In the case of Joseph John (supra), the Apex Court observed that the burden of proof is upon the assessee to show that the transaction is not speculative transaction but a hedging transaction and further that the finding of the Tribunal that the transaction carried out by the assessee is speculative in nature and not hedging transactions is essentially a finding on a question of fact.
The above noted decisions do not directly touch the controversy arising in the present appeal.
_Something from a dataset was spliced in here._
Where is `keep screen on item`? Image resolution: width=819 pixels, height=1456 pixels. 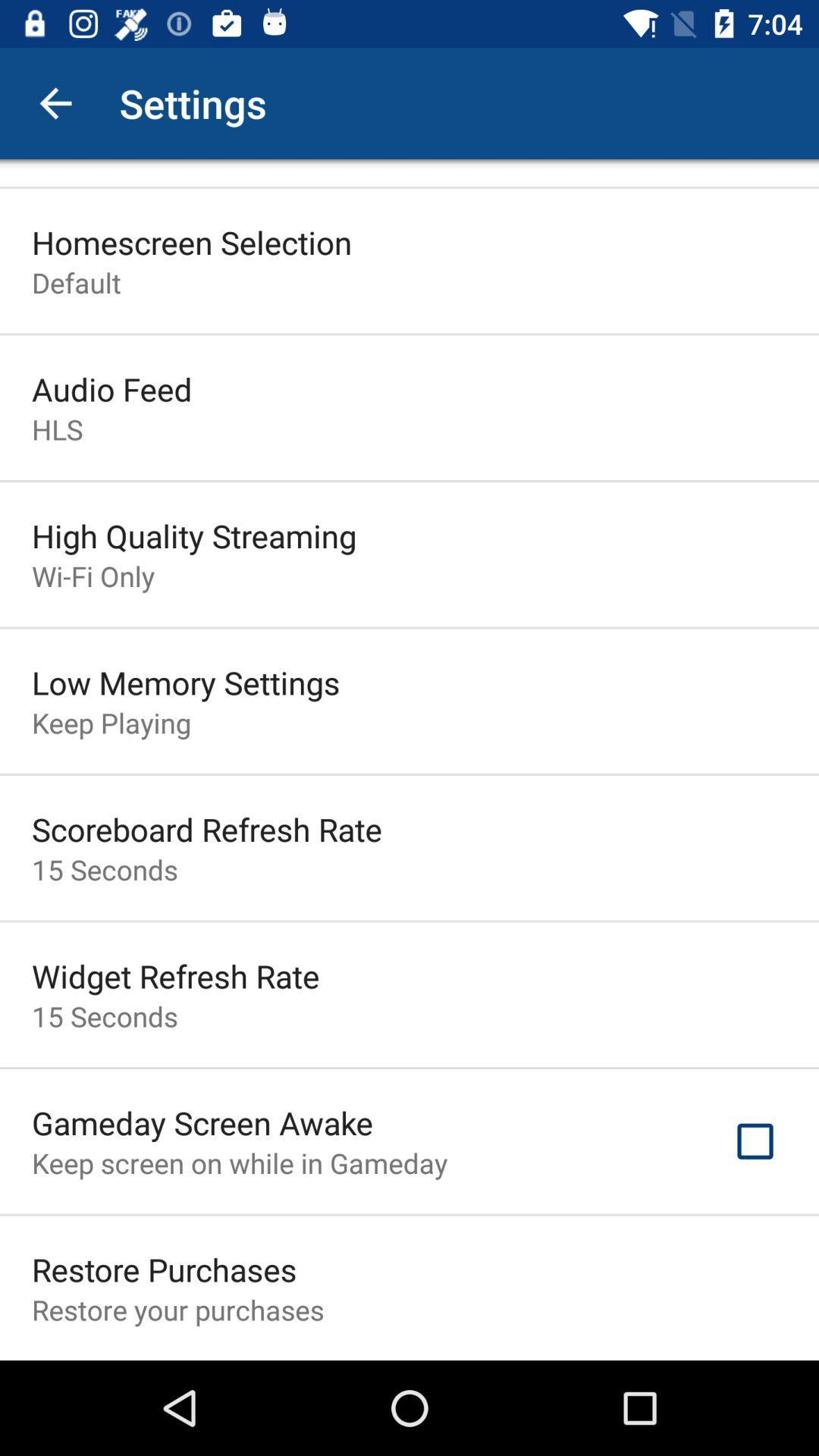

We find that the decisions of the Bombay High Court and the Calcutta High Court noted above would cover the situation.
Tax appeal is therefore dismissed.”
3. Learned counsel for the Revenue stated that said decision of this Court was not carried in appeal on the ground that it involved tax effect lower than what is prescribed by the CBDT in circular dated 9.2.2011 permitting the Revenue to carry such appeal before the Supreme Court. Counsel for the Revenue was unable to point out any factual distinction between the two cases.
4. Be that as it may, insofar as this Court is concerned, above decision is binding. In the result, this tax appeal is also dismissed.